Я говорил бы и еще, если бы не появившийся в дверях лекарь.
– Негоже столь долго тревожить его величество,– надменно заявил Христофор, и я был вынужден удалиться, пообещав непременно навестить его завтра перед обедней.
Уходил из опочивальни довольный.
Балбес-лекарь так и не понял, что мои слова куда круче любого целебного бальзама и врачевали Бориса Федоровича посильнее любых пилюль и снадобий. Во всяком случае, белое, без единой кровинки лицо царя к концу разговора слегка порозовело, приобретя прежний нормальный, «добольничный» оттенок.
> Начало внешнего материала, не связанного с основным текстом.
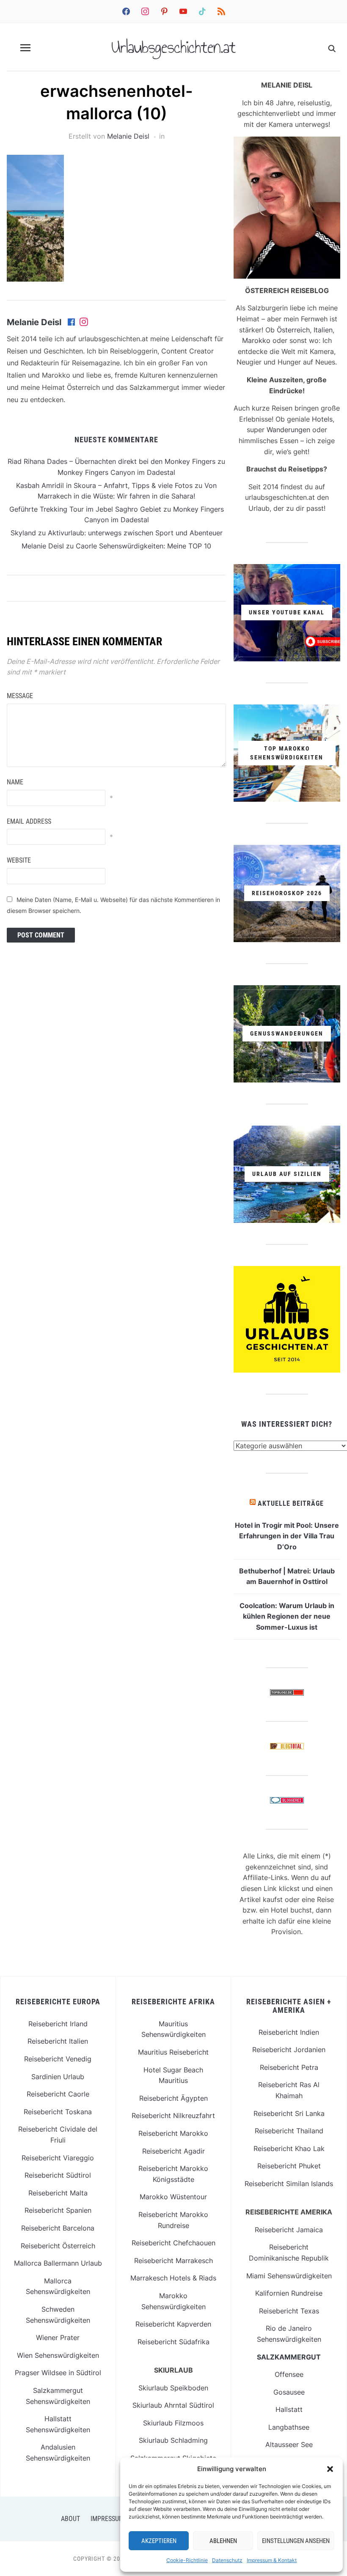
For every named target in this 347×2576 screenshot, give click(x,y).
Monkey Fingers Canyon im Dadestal (116, 472)
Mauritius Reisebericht (173, 2052)
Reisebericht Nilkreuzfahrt (173, 2115)
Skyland (23, 533)
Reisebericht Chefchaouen (173, 2243)
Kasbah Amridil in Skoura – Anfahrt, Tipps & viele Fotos (104, 485)
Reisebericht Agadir (173, 2151)
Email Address (29, 821)
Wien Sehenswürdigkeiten (58, 2355)
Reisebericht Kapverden (173, 2324)
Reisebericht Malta (58, 2193)
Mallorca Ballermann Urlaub (58, 2263)
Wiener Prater (58, 2337)
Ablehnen (223, 2541)
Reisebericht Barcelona (57, 2228)
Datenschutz (227, 2560)
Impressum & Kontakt (272, 2560)
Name (15, 782)
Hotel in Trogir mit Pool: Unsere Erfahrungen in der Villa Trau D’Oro (287, 1536)
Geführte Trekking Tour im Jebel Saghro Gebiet (85, 509)
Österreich (293, 330)
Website (19, 860)
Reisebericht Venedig (57, 2059)
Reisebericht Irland (58, 2024)
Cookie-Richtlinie (187, 2560)
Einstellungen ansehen (296, 2541)
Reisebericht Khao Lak (289, 2148)
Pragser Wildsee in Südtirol (58, 2372)
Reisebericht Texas (289, 2311)
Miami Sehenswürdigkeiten (289, 2276)
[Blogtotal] (287, 1748)
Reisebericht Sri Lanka (289, 2113)
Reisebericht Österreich (58, 2246)
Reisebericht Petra (289, 2067)
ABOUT (70, 2519)
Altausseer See (289, 2444)
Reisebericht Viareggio (58, 2158)
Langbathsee (288, 2427)
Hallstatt (289, 2409)
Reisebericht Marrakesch (173, 2260)
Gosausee (289, 2392)
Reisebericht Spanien (58, 2210)
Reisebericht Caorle (58, 2094)
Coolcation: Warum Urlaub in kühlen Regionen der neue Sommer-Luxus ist (287, 1616)
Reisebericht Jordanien (288, 2049)
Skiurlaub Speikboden (173, 2388)
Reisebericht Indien (289, 2032)
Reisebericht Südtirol (58, 2175)
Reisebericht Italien (58, 2041)
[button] (330, 2469)
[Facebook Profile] (72, 322)
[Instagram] (84, 322)
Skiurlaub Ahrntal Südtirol (173, 2405)
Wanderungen (288, 429)
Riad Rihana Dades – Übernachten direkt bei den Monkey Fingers (111, 461)
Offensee (289, 2374)
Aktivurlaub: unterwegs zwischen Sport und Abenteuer (135, 533)
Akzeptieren (158, 2541)
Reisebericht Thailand (289, 2131)
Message (20, 696)
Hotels (322, 419)
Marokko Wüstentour (173, 2196)
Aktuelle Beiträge (291, 1503)
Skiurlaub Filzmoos (173, 2423)
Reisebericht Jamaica (289, 2229)
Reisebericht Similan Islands (289, 2183)
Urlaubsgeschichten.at (173, 46)
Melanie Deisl (128, 136)
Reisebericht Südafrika (173, 2342)
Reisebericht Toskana (58, 2111)
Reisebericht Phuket (289, 2166)
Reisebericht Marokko (173, 2133)
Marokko (256, 340)
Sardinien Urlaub (57, 2076)
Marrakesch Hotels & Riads (173, 2278)
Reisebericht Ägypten (173, 2098)
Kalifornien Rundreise (288, 2293)
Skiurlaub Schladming (173, 2440)
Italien (323, 330)
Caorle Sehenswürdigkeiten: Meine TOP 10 (143, 546)
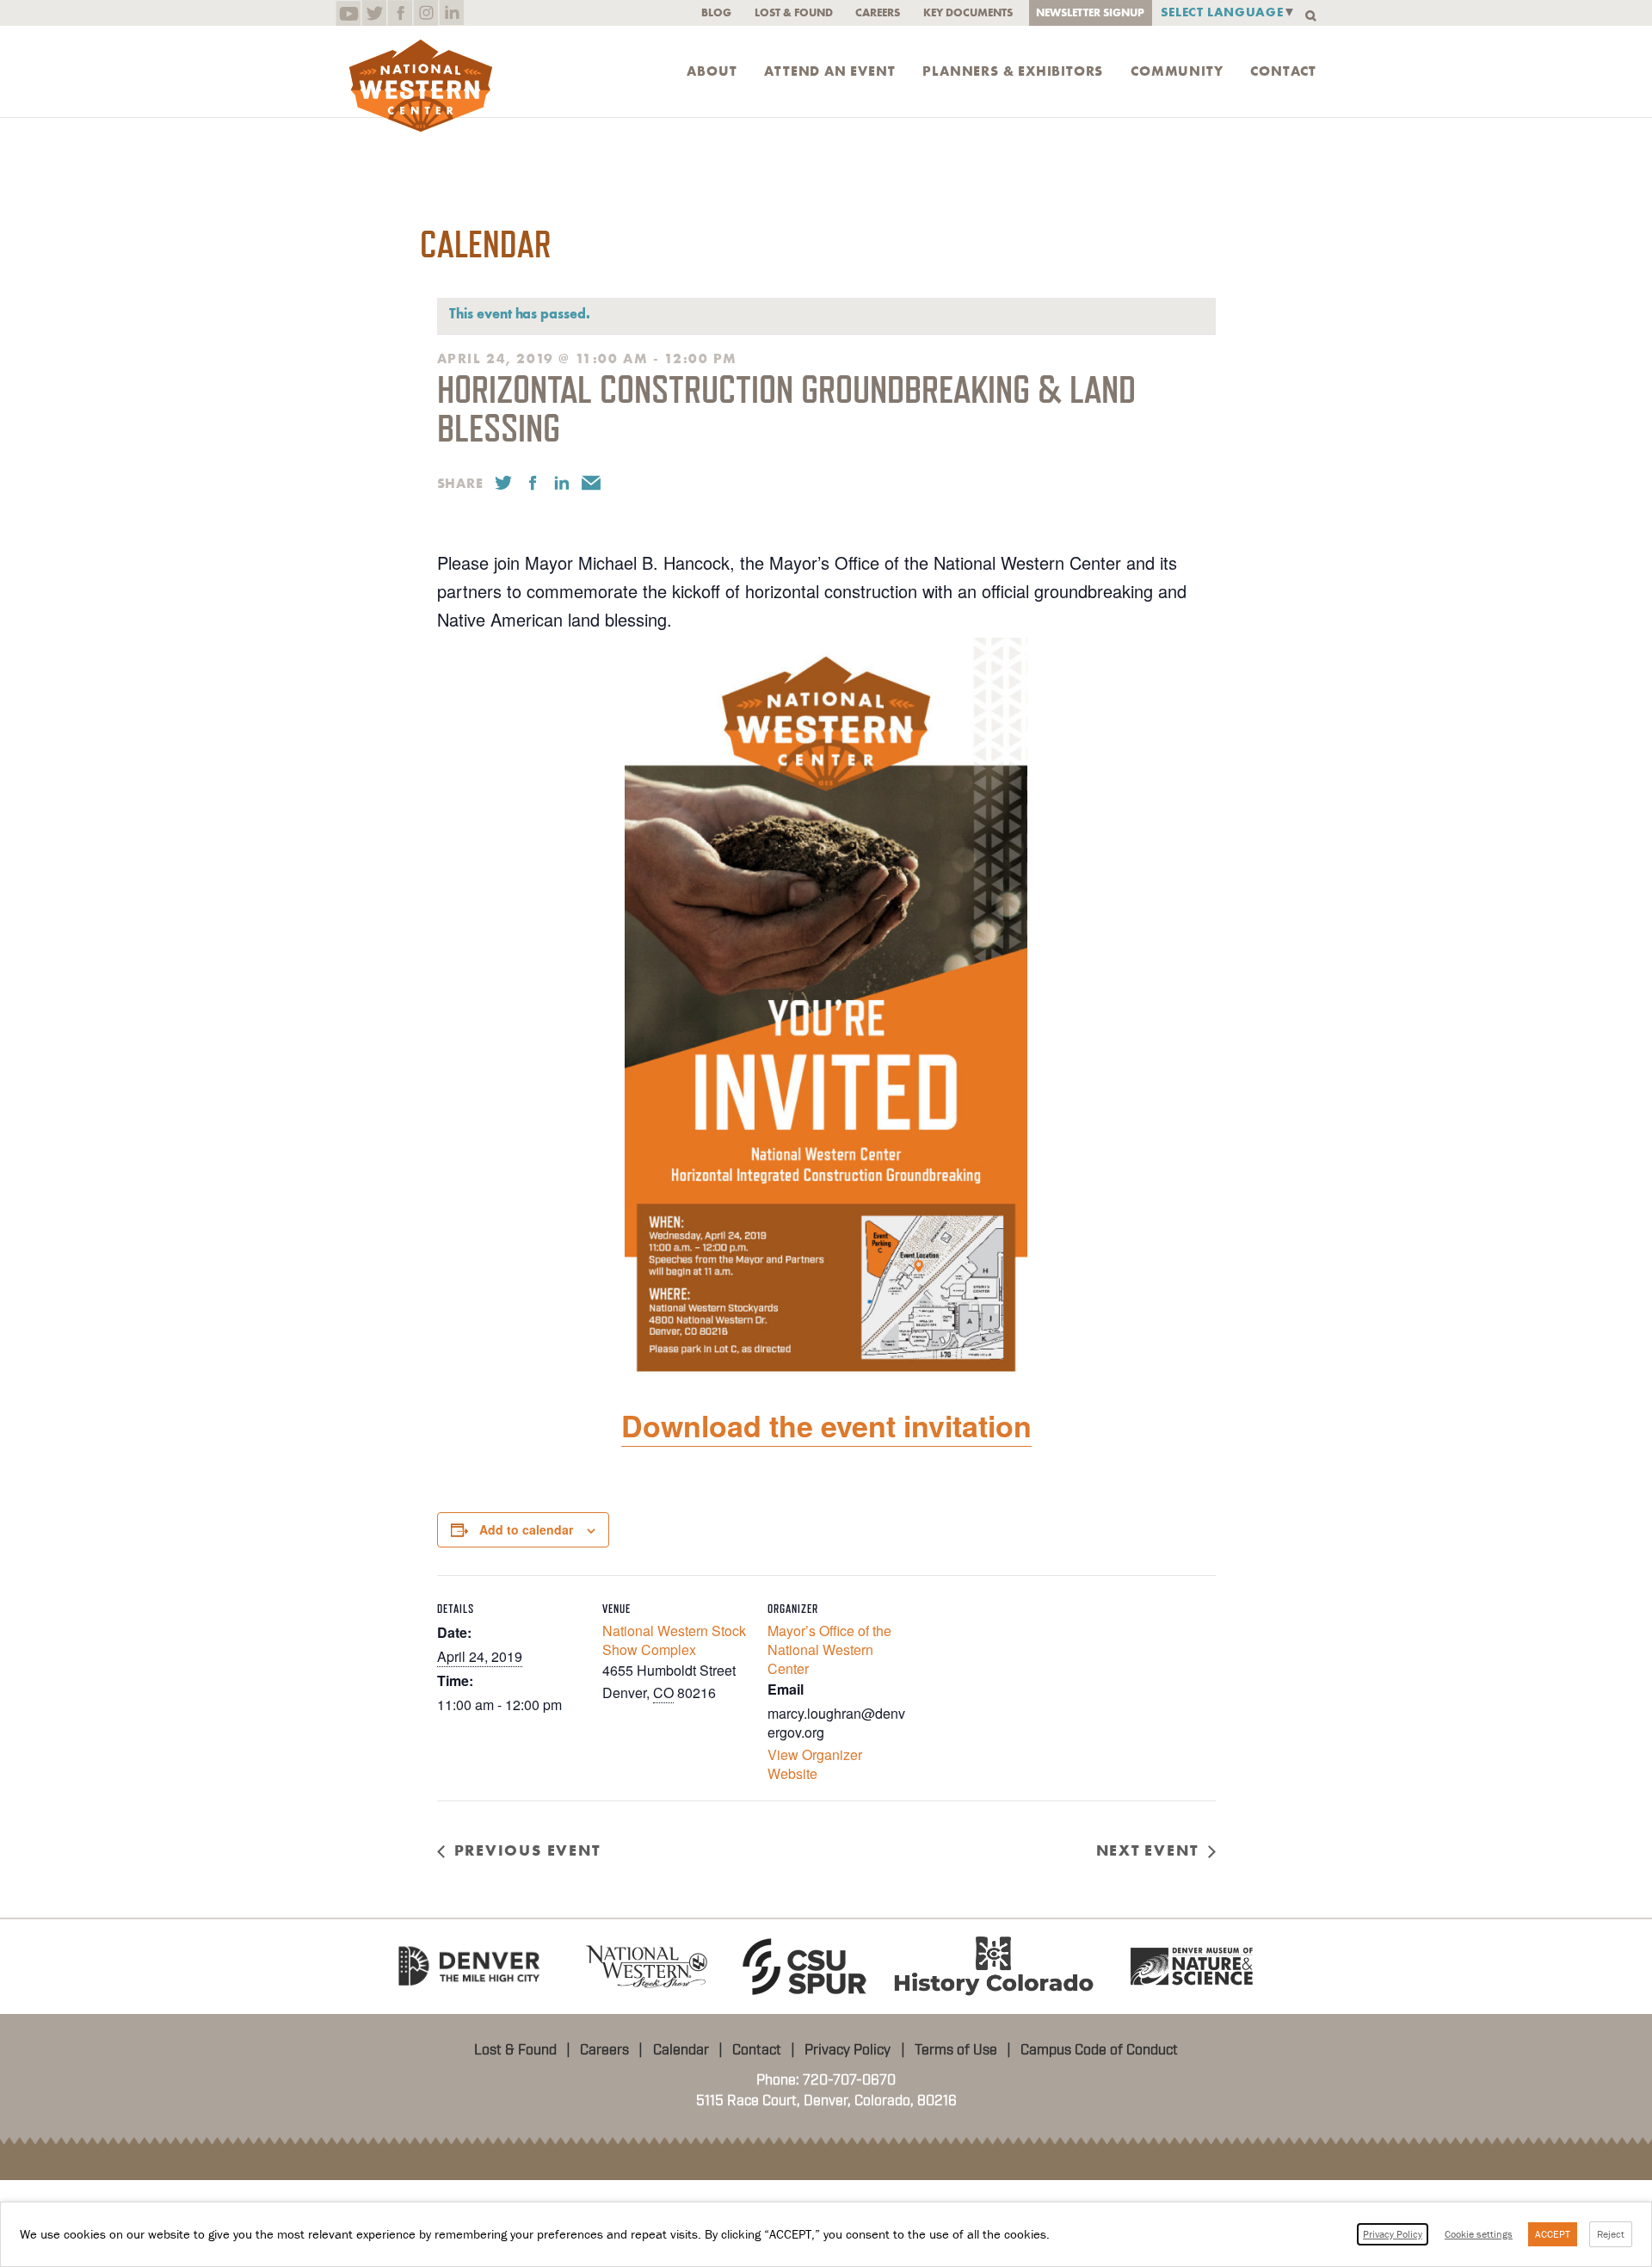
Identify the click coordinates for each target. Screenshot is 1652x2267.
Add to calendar (526, 1529)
Кстати, сей простой факт впоследствии дошел и до пользующих царя медиков. Во всяком случае, уже третья по счету аудиенция длилась столько, сколько хотелось Годунову, то есть никаких напоминаний о «малом часе» я не услышал.
Сам я в основном молчал, лишь вставлял междометия и время от времени задавал наводящие вопросы, вот и все. Говорил же преимущественно Борис Федорович, откровенно сознавшись, что за все эти годы возможность столь откровенно высказаться была у него лишь в Думной келье перед тем мальчиком-альбиносом.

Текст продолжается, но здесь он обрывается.